The UK government is now seeking to reform the labour inspection system to address the most severe cases of exploitation rather than general labour market compliance through measures set out in the Immigration Bill before the Houses of Parliament. 

FLEX is deeply engaged in advocacy on the Immigration Bill, asking that labour inspection is conducted for the protection of vulnerable workers and that the UK labour inspection agencies are adequately resourced to monitor and enforce labour laws, so preventing trafficking for labour exploitation.  To date, FLEX has delivered written and oral evidence to the Public Bill Committee on the Immigration Bill in the House of Commons and will continue to engage as the Bill moves to the House of Lords. 

As the Modern Slavery Act proceeded through the UK Houses of Parliament, FLEX engaged at every step of the way. This included delivering written and oral evidence to the ‘Joint pre-legislative committee on the Modern Slavery Bill’ and engaging with members of parliament throughout the passage of the Bill. FLEX called for the Modern Slavery Act to include measures to prevent trafficking and forced labour abuses and to protect victims of trafficking.

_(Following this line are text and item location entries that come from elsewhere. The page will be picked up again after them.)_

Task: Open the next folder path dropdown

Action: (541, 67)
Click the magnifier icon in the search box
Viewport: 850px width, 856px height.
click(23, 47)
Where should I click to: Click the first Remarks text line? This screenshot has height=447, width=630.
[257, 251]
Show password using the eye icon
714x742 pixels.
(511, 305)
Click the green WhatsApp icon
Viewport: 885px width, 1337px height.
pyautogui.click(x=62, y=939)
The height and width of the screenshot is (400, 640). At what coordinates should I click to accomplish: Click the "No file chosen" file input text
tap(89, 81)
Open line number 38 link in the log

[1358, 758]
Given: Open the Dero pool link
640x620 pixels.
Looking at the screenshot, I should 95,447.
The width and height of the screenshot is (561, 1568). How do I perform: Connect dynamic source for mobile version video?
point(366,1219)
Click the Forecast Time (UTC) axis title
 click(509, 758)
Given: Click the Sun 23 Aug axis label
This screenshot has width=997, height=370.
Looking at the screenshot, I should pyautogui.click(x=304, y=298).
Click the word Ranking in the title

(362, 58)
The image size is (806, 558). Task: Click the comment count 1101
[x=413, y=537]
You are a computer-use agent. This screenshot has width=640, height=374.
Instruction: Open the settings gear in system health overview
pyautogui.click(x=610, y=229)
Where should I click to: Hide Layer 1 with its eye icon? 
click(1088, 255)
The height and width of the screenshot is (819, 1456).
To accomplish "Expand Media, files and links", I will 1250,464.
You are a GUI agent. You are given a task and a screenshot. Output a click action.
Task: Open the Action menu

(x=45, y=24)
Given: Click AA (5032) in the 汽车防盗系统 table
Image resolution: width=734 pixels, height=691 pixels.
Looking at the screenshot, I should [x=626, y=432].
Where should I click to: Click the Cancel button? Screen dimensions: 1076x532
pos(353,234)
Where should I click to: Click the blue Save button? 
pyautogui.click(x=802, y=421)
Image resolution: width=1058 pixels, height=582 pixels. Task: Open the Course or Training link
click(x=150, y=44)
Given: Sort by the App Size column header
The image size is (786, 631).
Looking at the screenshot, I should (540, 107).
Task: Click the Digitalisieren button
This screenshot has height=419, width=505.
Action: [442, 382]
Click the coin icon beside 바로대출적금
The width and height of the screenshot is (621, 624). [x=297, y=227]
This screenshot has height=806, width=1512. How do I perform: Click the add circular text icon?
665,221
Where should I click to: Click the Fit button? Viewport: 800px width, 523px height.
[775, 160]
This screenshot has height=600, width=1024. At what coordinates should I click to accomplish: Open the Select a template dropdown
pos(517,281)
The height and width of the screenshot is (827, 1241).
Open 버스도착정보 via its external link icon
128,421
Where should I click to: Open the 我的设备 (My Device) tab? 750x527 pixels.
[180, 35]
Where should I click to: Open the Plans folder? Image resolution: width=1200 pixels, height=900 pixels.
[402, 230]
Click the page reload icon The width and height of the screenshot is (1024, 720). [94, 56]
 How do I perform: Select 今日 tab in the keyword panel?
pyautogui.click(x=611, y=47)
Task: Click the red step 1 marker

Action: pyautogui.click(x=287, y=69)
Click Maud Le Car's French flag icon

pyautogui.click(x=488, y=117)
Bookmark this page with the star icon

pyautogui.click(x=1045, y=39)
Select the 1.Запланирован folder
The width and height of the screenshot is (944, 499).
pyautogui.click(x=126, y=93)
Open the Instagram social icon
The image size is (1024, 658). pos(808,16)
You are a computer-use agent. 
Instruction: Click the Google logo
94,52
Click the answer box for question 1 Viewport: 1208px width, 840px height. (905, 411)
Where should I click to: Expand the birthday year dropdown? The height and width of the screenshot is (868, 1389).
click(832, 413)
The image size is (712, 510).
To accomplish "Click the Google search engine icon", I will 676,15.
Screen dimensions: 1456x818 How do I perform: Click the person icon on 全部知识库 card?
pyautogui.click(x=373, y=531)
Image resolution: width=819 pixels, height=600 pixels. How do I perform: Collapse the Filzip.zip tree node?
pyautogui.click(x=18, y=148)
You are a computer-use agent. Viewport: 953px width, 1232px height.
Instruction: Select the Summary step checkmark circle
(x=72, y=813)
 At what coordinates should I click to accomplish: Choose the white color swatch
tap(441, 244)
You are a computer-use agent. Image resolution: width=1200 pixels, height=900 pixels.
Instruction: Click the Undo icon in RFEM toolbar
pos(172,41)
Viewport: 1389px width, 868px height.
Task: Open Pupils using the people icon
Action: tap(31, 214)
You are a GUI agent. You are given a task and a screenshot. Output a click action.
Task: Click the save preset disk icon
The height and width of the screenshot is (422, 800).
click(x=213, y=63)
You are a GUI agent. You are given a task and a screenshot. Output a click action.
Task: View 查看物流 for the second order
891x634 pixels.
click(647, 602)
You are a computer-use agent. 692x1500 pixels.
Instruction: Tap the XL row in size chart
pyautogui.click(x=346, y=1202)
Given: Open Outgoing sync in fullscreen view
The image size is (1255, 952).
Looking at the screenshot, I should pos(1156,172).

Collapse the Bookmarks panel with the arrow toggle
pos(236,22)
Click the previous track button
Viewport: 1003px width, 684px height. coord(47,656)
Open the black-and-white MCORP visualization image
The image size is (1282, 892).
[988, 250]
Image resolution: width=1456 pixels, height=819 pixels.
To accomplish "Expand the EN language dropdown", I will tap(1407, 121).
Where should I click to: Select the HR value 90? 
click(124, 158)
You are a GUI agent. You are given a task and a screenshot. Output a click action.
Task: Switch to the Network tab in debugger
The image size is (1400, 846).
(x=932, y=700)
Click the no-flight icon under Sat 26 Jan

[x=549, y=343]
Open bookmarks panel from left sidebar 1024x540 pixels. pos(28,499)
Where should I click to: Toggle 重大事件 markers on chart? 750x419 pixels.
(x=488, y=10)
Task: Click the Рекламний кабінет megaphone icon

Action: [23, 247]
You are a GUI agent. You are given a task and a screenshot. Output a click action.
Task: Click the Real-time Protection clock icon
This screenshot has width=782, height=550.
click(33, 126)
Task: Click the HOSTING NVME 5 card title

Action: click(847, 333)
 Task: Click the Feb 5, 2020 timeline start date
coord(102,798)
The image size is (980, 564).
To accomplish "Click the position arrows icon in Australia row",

Some of our key successes include:

ASK: A strong labour inspection system as a first line of defence against labour exploitation, including through the proactive licensing and inspection body the Gangmasters Licensing Authority (GLA). To do this FLEX advocated an amendment to the Modern Slavery Act to enable the Government to extend the remit of the GLA where a need is established;

SUCCESS: Section 55 ‘Gangmasters Licensing Authority’ commits the Government to conducting a consultation on the future role of the GLA. Whilst this is much less than we had hoped for, it provides a real opportunity to push for an expanded GLA focus on a larger number of UK labour sectors and to advocate increased resources for it to do this. The Government has also established a ‘Modern Slavery Strategic Lead’ in HMRC and increased resources to the Employment Agencies Standards Inspectorate.

ASK: Effective accountability measures for labour abuses in supply chains, that allow for parity between businesses, enforceability by government and transparency to consumers and civil society. To do this FLEX co-founded a 'TISC Coalition' of organisations to seek: a set of minimum criteria for disclosure; a central repository for company reports to ensure transparency; and effective enforcement mechanisms implemented by government in the Modern Slavery Act. 

SUCCESS: The Government added ‘Part 6 Transparency in Supply Chains’ to the Modern Slavery Act following 'TISC Coalition' advocacy on this issue. However whilst the Government clause asks companies to report on actions taken to address labour exploitation in supply chains it does not nearly meet our expectations in terms of scope or enforceability. A consultation has been initiated, deadline May 7, to set out compliance measures in more detail.